Ultrastructure of the cell wall regeneration of isolated protoplasts of Skimmia japonica thunb.
Keywords
Abstract
Isolated protoplasts obtained from leaves and from stem callus cultures of Skimmia japonica were cultivated for 72 h to regenerate a new cell wall. During this process the structural changes in the protoplasts and at the surface of the plasmalemma were studied in ultrathin sections and after freeze-fracturing and deep-etching.The cultured protoplasts show an apparent increase in cell organelles compared to the freshly isolated protoplasts. In particular, mitochondria, endoplasmic reticulum, and ribosomes, many of them appear as polysomes, become numerous. Moreover, special connections between the ER and the plasmalemma are visible. Most important are the fracture faces of the plasmalemma with two different arrangements of membrane-bound particles: (1) particles in hexagonal arrays and (2) rows of ca. 14 particles. Their orientation usually conforms with that of the regenerated microfibrils of the cell wall.
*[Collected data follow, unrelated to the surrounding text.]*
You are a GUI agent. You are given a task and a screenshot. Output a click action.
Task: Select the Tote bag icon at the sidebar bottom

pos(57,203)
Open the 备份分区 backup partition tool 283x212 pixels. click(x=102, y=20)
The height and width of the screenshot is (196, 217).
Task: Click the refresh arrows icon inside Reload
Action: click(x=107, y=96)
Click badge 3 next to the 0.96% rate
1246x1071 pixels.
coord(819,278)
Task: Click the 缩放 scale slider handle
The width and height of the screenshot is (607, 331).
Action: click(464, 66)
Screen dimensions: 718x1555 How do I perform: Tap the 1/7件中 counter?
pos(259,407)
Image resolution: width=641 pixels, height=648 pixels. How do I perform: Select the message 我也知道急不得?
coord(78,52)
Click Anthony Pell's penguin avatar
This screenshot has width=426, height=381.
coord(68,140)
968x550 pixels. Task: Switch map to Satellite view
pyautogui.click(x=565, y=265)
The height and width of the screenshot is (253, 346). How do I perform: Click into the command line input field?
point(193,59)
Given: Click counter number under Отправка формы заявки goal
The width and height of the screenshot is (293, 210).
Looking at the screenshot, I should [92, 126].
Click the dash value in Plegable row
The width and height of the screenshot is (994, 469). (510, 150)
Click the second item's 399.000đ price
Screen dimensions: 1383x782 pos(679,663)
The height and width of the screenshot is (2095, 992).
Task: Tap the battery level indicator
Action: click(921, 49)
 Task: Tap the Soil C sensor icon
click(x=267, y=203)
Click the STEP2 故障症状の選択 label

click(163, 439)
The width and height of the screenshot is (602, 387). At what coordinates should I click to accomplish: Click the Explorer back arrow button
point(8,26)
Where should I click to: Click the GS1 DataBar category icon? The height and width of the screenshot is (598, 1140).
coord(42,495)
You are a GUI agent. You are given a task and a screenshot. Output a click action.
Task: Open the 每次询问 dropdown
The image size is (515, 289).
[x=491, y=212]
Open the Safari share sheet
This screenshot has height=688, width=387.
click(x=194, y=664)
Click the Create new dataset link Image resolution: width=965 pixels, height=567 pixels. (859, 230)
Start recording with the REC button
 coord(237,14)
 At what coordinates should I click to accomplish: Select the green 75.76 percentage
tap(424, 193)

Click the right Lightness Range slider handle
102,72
According to these results the following model for microfibril synthesis and orientation in higher plants is proposed: While the cytoplasmic activity is involved in the production of cellulose precursors and enzymes, the hexagonal arrays may respresent specialized regions for the outward passage of these cellulose precursors. The rows of membrane-associated particles may function as a linear enzyme complex (matrix) for microfibril biosynthesis and orientation.